April 12, 2013
Study Suggests Dexmedetomidine Before Surgery Reduced Remifentanil-Induced Hyperalgesia
Surgical patients who demonstrated heightened pain sensitivity, or hyperalgesia, induced by high doses of a synthetic opioid had their symptoms alleviated by co-treatment with dexmedetomidine, according to new research. Study investigators, who presented their results today at the 29th Annual Meeting of the American Academy of Pain Medicine, concluded that dexmedetomidine may be a new and effective treatment option for opioid-induced hyperalgesia (OIH).
OIH refers to increased pain sensitivity due to high-dose or prolonged opioid exposure. Dexmedetomidine is an alpha-2 adrenergic agonist that is believed, based on prior research, to reduce pain and opioid requirements after surgery (Blaudszun et al, Anesthesiology 2012;116(6):1312-22). In the current study, OIH was induced by high doses of remifentanil, which is an ultra short-acting synthetic opioid used during surgery as an adjunct to anesthesia and to relieve pain.
"High-dose remifentanil can induce hyperalgesia, which is marked by a decreased mechanical hyperalgesia threshold, enhanced pain intensity, shorter time to first postoperative analgesic requirement and greater morphine consumption," said Kim Yeon-Dong, MD, lead study author and a clinical professor of anesthesiology and pain medicine at Wonkwang University Hospital in Iksan City, South Korea. "Dexmedetomidine infusion efficiently alleviated these symptoms."

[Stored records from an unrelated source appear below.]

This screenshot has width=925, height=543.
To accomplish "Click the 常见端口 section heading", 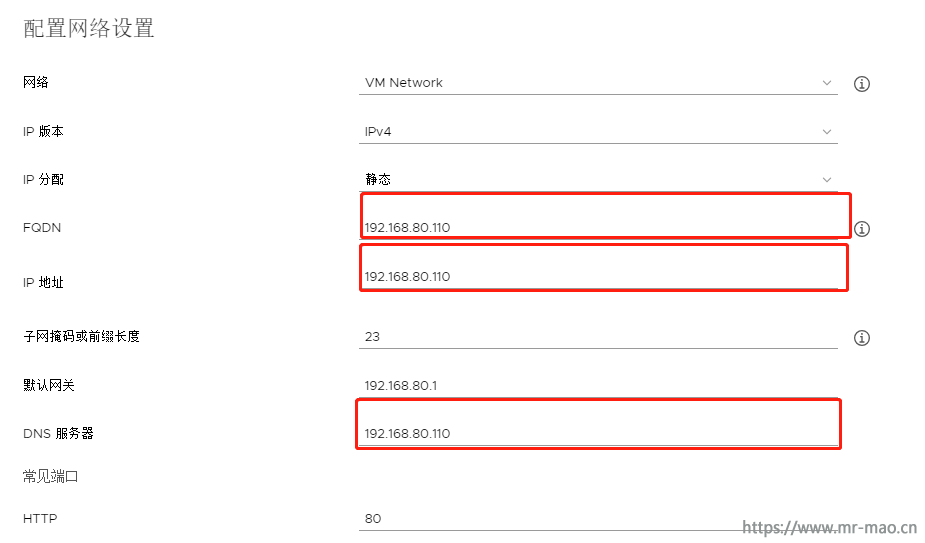I will tap(50, 476).
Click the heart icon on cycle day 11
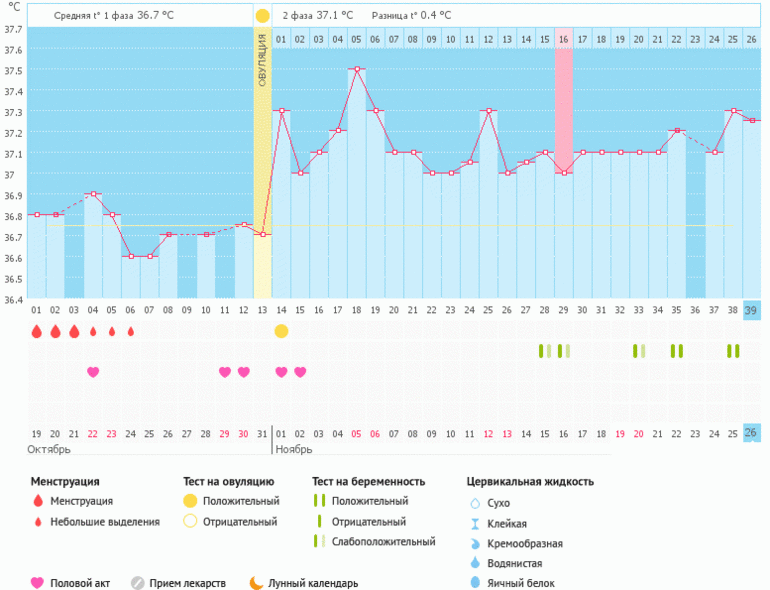Viewport: 770px width, 590px height. click(x=225, y=372)
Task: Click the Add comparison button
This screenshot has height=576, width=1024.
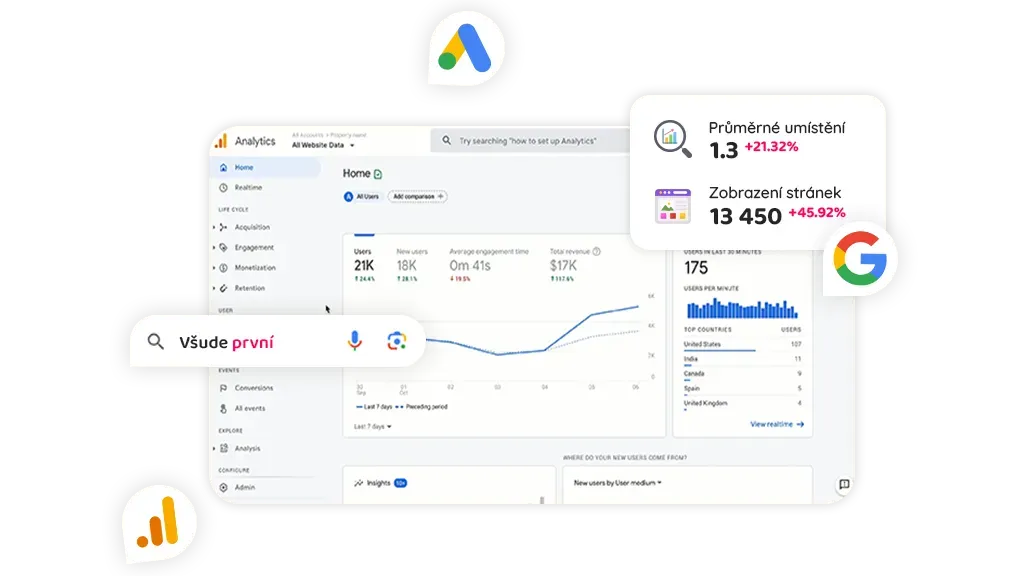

Patients treated with dexmedetomidine reported less pain, used less post-surgical morphine, and went longer before requesting medication for pain relief than patients treated with placebo. They also reported fewer adverse opioid-related effects, including nausea.
The research was conducted on 90 patients who underwent laparoscopically-assisted vaginal hysterectomy. Patients were randomly assigned to 1 of 3 research groups, each of which received either dexmedetomidine or placebo saline 15 minutes before surgery. During surgery, all patients received a remifentanil infusion.
Group C received placebo and a comparatively low dose (0.05 µg/kg/min) of remifentanil. The next 2 groups received higher doses of remifentanil: group RH received placebo and 0.3 µg/kg/min remifentanil; and group DRH received dexmedetomidine and 0.3 µg/kg/min remifentanil.
Patients in the RH group, who were treated with placebo and high-dose remifentanil, had a lower threshold for mechanical hyperalgesia in the 24 hours after surgery than the other 2 groups and were the first to require analgesia for pain. The same placebo group also had more pain intensity and greater use of patient-controlled morphine for pain than group DRH, which received dexmedetomidine and high-dose remifentanil. Additionally, group DRH reported less shivering and postoperative nausea and vomiting than the other 2 groups. All findings were statistically significant.
Dr. Kim said those who might benefit from treatment with alpha-2 agonists include patients who are hospitalized for painful conditions or procedures and who have not responded to traditional opioid medication.